A propaganda e a agitação são fundamentais para o desenvolvimento da consciência revolucionária das massas, pois têm como tarefa fazer denúncias políticas em todos os terrenos: econômico, social, cultural, ambiental. Para tanto é necessária uma estrutura organizativa com uma ferramenta que traga essa unidade de análise em diferentes regiões em que a organização está presente. Lenin defendia, à época, a necessidade de um jornal para toda a Russia, em vez de diversos jornais locais. Ele não está interessado aqui em debater meios de comunicação, mas sim de pensar uma ferramenta organizativa que ao mesmo tempo que consiga veicular as denúncias que podem despertar a indignação contra o sistema social possibilite também a organização seja para a distribuição dos jornais, seja para a leitura coletiva e debate dos problemas comuns.

Estes são apenas alguns poucos aspectos desta obra que demonstram a sua atualidade e relevância para nossa prática política ainda hoje. É certo que há algumas questões tratadas ali que são muito próprias do contexto russo como a dinâmica do movimento operário e a necessidade de uma organização clandestina e bastante coesa.

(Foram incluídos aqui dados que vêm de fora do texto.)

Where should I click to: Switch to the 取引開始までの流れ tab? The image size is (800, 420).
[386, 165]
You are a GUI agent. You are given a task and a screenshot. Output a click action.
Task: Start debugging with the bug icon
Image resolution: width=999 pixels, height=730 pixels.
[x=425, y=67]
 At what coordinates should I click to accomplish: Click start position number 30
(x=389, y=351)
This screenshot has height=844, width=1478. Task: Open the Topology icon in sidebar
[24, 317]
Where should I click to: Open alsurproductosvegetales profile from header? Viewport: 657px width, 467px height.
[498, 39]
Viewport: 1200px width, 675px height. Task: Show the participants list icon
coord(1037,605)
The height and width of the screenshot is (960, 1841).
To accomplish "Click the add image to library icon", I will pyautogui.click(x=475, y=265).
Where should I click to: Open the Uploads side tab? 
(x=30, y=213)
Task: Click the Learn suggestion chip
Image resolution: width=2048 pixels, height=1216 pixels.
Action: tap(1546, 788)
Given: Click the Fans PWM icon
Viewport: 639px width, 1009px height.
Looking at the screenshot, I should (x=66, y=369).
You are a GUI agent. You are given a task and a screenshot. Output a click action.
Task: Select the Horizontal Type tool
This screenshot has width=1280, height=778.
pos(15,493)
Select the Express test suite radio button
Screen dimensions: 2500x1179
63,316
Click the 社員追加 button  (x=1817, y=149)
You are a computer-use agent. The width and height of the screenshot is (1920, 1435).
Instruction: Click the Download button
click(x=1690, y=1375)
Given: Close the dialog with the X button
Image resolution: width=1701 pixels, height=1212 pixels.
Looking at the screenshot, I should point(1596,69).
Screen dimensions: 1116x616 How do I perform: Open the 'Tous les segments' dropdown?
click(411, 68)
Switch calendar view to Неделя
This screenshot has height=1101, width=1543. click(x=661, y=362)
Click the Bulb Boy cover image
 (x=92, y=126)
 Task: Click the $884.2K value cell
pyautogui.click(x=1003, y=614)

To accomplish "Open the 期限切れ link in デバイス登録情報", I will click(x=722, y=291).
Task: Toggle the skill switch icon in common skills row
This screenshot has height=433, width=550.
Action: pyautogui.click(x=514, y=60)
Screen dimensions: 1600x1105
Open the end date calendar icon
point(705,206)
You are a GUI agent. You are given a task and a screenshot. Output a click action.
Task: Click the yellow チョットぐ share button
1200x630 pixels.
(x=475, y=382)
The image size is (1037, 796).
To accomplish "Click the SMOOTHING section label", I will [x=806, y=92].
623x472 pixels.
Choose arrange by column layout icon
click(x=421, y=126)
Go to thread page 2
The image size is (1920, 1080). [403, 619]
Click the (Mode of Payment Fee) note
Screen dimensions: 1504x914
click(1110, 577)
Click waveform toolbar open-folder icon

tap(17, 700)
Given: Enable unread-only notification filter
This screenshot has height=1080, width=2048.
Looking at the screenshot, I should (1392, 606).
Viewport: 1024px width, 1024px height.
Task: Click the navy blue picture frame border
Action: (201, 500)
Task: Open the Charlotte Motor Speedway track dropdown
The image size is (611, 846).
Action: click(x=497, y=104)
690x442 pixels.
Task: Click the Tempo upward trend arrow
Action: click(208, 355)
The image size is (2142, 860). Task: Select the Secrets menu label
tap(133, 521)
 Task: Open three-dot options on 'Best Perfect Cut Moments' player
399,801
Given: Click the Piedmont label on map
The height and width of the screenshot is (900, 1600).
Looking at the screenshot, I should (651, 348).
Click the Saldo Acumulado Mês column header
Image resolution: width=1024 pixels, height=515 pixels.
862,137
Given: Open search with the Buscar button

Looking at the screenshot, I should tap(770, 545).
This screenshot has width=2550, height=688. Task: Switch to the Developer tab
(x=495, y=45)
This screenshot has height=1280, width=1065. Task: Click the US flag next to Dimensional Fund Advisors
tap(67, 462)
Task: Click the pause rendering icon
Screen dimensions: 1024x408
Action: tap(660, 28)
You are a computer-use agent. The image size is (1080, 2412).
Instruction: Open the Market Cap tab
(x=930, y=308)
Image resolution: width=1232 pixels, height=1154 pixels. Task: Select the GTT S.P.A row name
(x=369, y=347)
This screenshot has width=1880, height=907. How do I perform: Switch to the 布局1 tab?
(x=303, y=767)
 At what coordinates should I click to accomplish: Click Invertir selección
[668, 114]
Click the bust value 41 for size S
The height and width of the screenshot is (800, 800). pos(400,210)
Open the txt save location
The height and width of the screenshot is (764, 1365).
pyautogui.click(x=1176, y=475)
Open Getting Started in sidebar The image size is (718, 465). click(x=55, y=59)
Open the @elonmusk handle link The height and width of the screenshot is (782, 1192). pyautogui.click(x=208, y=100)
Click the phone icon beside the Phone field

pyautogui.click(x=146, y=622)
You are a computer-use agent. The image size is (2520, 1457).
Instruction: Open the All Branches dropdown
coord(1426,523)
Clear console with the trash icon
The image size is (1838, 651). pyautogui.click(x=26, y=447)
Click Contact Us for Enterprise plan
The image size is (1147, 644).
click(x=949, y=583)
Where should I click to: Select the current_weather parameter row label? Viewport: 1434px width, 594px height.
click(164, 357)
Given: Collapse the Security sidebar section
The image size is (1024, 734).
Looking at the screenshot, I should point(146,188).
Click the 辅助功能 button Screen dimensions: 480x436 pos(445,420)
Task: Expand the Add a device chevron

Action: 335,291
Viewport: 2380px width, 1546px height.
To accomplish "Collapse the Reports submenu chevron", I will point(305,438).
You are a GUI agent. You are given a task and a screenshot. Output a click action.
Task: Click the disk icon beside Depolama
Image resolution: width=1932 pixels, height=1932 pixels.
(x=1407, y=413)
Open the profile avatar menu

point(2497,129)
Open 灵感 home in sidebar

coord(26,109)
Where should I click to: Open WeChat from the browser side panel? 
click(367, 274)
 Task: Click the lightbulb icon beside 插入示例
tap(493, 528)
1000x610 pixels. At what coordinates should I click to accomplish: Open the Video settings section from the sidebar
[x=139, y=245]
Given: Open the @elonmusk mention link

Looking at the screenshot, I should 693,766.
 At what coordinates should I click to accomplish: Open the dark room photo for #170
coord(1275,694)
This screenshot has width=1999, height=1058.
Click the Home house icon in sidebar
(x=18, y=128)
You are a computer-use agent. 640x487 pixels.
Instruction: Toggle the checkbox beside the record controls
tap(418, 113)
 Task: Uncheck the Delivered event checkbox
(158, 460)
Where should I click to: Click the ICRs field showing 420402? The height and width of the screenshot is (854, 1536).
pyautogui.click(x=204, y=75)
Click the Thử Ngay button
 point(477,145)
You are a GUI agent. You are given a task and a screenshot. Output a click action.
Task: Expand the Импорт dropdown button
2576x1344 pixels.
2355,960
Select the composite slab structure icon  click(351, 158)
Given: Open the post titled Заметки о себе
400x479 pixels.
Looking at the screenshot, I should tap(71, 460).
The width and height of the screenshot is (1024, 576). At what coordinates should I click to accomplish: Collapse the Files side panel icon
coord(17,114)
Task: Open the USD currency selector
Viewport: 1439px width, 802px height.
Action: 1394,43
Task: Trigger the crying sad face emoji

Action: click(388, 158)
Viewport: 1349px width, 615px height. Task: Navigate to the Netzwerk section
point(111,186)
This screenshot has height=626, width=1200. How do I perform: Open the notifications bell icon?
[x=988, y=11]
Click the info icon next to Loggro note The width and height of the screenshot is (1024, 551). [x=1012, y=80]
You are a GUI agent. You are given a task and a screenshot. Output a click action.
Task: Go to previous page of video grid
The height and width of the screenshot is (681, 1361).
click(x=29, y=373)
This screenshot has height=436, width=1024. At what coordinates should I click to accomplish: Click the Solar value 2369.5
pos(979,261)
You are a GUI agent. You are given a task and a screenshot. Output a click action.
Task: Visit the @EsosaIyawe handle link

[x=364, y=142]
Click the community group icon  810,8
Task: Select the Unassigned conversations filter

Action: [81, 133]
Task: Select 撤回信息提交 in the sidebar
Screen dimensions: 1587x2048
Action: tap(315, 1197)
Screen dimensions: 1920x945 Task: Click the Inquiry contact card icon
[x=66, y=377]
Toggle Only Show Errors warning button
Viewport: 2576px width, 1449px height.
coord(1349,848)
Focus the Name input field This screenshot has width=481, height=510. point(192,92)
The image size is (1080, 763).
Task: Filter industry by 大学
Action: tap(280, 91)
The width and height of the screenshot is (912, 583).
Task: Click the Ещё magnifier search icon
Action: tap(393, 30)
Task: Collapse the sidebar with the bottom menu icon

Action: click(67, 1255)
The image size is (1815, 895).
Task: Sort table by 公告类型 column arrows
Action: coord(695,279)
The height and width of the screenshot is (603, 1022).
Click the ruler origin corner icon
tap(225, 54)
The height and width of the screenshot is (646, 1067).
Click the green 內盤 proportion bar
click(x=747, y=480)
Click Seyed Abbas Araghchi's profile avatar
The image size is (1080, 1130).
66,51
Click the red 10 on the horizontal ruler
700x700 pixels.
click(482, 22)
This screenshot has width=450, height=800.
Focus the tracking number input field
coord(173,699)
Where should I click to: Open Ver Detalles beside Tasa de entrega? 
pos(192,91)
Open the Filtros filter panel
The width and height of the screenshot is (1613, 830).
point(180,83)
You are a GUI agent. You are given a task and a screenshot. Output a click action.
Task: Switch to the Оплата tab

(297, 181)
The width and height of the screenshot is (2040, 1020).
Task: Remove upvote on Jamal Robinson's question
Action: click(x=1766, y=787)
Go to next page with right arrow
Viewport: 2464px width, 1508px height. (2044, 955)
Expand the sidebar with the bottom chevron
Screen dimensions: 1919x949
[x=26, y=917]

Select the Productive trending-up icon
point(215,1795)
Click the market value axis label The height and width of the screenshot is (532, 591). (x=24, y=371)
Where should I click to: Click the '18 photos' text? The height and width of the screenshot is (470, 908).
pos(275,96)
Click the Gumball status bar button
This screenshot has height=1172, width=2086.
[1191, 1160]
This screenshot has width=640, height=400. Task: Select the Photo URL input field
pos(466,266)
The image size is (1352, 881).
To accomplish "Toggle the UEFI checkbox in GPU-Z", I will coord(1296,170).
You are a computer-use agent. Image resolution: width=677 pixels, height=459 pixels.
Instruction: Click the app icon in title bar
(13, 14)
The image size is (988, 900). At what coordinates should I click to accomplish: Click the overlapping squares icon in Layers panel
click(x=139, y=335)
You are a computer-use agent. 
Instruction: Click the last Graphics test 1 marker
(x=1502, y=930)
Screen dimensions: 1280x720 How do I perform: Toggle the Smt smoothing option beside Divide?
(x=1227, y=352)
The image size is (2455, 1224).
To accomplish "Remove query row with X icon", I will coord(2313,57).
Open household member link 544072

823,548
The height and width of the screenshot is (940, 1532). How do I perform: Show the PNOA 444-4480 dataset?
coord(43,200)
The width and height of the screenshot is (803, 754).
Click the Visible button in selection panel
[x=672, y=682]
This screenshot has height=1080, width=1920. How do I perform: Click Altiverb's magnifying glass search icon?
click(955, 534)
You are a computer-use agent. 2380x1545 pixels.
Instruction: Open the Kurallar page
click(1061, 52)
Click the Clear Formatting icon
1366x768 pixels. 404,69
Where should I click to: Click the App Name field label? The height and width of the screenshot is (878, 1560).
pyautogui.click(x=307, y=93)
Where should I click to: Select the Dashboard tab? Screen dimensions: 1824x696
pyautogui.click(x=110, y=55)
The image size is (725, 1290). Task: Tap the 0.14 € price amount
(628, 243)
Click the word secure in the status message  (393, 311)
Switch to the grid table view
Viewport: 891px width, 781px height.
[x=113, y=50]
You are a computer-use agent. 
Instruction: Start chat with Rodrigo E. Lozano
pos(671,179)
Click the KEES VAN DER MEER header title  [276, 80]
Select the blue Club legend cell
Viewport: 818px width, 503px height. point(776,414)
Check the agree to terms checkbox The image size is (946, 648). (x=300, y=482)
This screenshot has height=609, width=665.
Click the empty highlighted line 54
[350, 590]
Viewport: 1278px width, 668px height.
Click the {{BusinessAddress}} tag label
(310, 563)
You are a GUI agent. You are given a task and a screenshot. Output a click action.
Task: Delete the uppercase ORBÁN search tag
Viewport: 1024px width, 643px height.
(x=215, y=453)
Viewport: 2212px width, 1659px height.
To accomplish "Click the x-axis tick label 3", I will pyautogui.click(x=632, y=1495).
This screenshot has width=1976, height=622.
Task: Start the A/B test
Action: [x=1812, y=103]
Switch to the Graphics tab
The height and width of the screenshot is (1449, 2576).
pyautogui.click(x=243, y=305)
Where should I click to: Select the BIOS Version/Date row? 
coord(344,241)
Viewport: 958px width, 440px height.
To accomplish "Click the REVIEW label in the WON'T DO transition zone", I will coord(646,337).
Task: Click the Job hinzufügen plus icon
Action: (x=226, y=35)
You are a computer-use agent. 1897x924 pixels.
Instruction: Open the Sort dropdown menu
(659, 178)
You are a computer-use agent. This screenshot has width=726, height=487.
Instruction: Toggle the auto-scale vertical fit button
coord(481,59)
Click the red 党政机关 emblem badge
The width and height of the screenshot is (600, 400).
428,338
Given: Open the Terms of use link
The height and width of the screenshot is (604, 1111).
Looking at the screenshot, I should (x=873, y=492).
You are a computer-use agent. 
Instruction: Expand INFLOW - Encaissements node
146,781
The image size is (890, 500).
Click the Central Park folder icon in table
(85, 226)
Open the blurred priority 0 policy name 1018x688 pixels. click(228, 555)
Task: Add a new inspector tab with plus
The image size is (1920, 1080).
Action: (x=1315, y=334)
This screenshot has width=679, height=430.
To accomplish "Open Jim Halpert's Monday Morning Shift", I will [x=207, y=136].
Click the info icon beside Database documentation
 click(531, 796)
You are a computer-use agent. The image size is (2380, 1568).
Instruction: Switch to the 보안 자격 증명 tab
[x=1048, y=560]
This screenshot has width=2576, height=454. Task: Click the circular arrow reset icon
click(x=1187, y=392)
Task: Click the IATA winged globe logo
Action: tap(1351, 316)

No entanto, ela se constitui como um importante ponto de virada no pensamento marxista e na teoria da organização política revolucionária.

Concordamos, mais uma vez, com Florestan Fernandes quando ele nos diz que “O que Lenin faz com o marxismo só pode ser definido de uma maneira: ele converte o marxismo em processo revolucionário real”. É nesse espírito que comemoramos (trazemos à memória) os 153 anos desse revolucionário cuja vida e obra nos deixam lições imprescindíveis para a construção de uma sociedade justa em que a humanidade prevaleça sobre a mercadoria.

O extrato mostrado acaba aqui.